■ **Problems and tasks**:
A. In the oral EDTA text: (i) Against which two treatments must oral EDTA be evaluated? (ii) Which natural therapies for lead removal are listed? (iii) For how many years was oral EDTA in the PDR? Answer each part on its own line, marked (i), (ii), (iii).
B. Does each statement agree with the oral EDTA text? Answer yes or no, and quote the words that decide it. (i) The writer considers the benefit of oral EDTA in vascular disease solidly established. (ii) Aggressively giving zinc avoids the zinc deficiency linked to oral EDTA therapy. (iii) Penicillamine and DMSA cost less than oral EDTA.
C. Carry the oral EDTA text on from its last sentence.

■ **Reading text**:
The main problem that led to the loss of favor or oral EDTA around 1960 was the AMA’s strong concern regarding the potential for abuse by industrial physicians who would use the tablets instead of improving the working conditions. Now that it is well documented that all of us provably have adverse health effects because of the levels found in everyone today, and since there is no safe level and these adverse effects have been documented at every measurable level, the widespread employment of nontoxic and inexpensive therapies for removing lead must take on greater importance. Oral EDTA must be evaluated versus penicillamine and DMSA, both of which are far more expensive and clearly more toxic.
Since the dangers of low level lead toxicity are supposedly known by all ACAM members, then they should also know how to facilitate removal of lead with the use of natural therapies including Vitamin C, garlic, zinc, and calcium. Oral EDTA is a vitally important additional method of increasing lead removal from the body. These natural adjunctive de-leading therapies provide significant protection to patients, because, for example, by aggressively administering zinc, any potential for zinc deficiency associated with oral EDTA therapy is entirely avoided. These recommendations, therefore, should help to mitigate any of the criticisms ever leveled at oral EDTA, such as the fear of mutagenesis if zinc is allowed to become deficient. Just as we chose to point out where the early researchers with intravenous EDTA had erred, and we were able to overcome their errors successfully through such cautions as mineral replacement.
I have indicated to you that if ACAM chooses to persist in pretending that there is inadequate documentation regarding the benefits from the oral ingestion of EDTA after you have reviewed the extensive materials I am supplying you here, after it was in the PDR for 20 years, approved years ago by FDA for lead poisoning, and has been used widely throughout the world, that I will find it necessary to resign.
I believe there is legitimate confusion in regarding the therapeutic potential or oral EDTA in vascular disease, which I can agree is not yet solidly established; however, it would seem likely that if we look at stability constants, EDTA certainly prevents excess iron absorption and, depending on other factors such as pH, etc., it is really chelating iron out of the body as the literature indicates. The published stability constants clearly indicate that oral EDTA would decrease the circulating levels of free iron and copper because they are bound to EDTA and not therefore biologically available to catalyze free radical reactions. While these actions may be considered by some to be theoretical, the removal of lead from the oral ingestion of EDTA cannot be considered as anything other than established FACT!

■ **Dataset excerpts**:
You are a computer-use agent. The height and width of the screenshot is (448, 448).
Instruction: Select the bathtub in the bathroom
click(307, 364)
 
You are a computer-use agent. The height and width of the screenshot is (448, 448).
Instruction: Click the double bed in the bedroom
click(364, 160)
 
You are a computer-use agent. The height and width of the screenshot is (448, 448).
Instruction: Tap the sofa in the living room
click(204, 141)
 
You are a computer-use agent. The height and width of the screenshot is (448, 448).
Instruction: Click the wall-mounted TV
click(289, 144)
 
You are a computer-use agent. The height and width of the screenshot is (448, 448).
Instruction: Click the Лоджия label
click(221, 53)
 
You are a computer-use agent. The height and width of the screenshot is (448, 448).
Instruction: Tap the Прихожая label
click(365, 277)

■ **Your responses**:
A.
(i) Penicillamine and DMSA.
(ii) Vitamin C, garlic, zinc, and calcium.
(iii) 20 years.

B.
(i) No: "which I can agree is not yet solidly established"
(ii) Yes: "by aggressively administering zinc, any potential for zinc deficiency associated with oral EDTA therapy is entirely avoided"
(iii) No: "both of which are far more expensive and clearly more toxic"

C.
In order for ACAM to again meet our ethical responsibilities to the public and to our members, I believe that they need to openly state that oral EDTA effectively lowers lead levels in humans. Members may want to review the literature for themselves to learn why it is so commonly added to our food, and what researches believe is its mechanism of action in preserving foods. Once this is understood it will become clear that, since it is extremely cheap and safe when taking adequate mineral replacement, the benefit-risk ration of including it with other known metal chelators/anti-platelet substances such as garlic makes total sense.
Further, I believe it is unethical and irresponsible to fail to advise our physician members about the effectiveness of oral EDTA with a clear statement form the academy, or at lease from our scientific committee. Without that action, I fear that many members will continue to tell patients that oral EDTA supplements are a waste of time, thereby dangerously misinforming patients since all studies clearly show the dangers of gradually accumulating levels of toxic metals such as lead and cadmium in tissues, especially in the brain (particularly the pituitary gland) with aging, and oral EDTA clearly can help to prevent and possibly even reverse this problem.
You may recall that ACAM gave medical researcher Richard Scharffenberg a very short time, (less than 3 months!) and an entirely inadequate budget to begin to research the oral EDTA issue. ACAM’s decision not to permit him to complete the task did not endear the academy to Mr. Scharffenberg; but as I have remained friends with him I still get some updates. Presently, an outside party has commissioned Scharffenberg to do the job that I asked ACAM to pursue. Since his work product belongs to someone else, I am not able to supply ACAM with more than a fraction of what has been located by Mr. Scharffenberg. ACAM can certainly get all of these published articles from someone else, and I again urge ACAM to get its own complete file on EDTA.
I fear our EDTA "war" is not over, even when we settle with the FTC. For example, the Federal Health Office in Germany published the article "Implications of Heavy Metal Toxicity Related to EDTA Exposure" (HH Dieter, Toxicological and Environmental Chemistry, Vol 27, pp 91-95, 1990.) (Exhibit 5) This article sounded the alarm that EDTA is building up in all surface waters at an alarming rate. And although there is extensive documentation regarding its usefulness and safety, there is new research regarding nephrotoxicity form accumulated cadmium after chronic low-level exposure of an EDTA/cadmium complex that forms in surface water and potentially may accumulate in renal tubular cells. The German health office has published more on this subject, emphasizing their concerns in subsequent medical literature.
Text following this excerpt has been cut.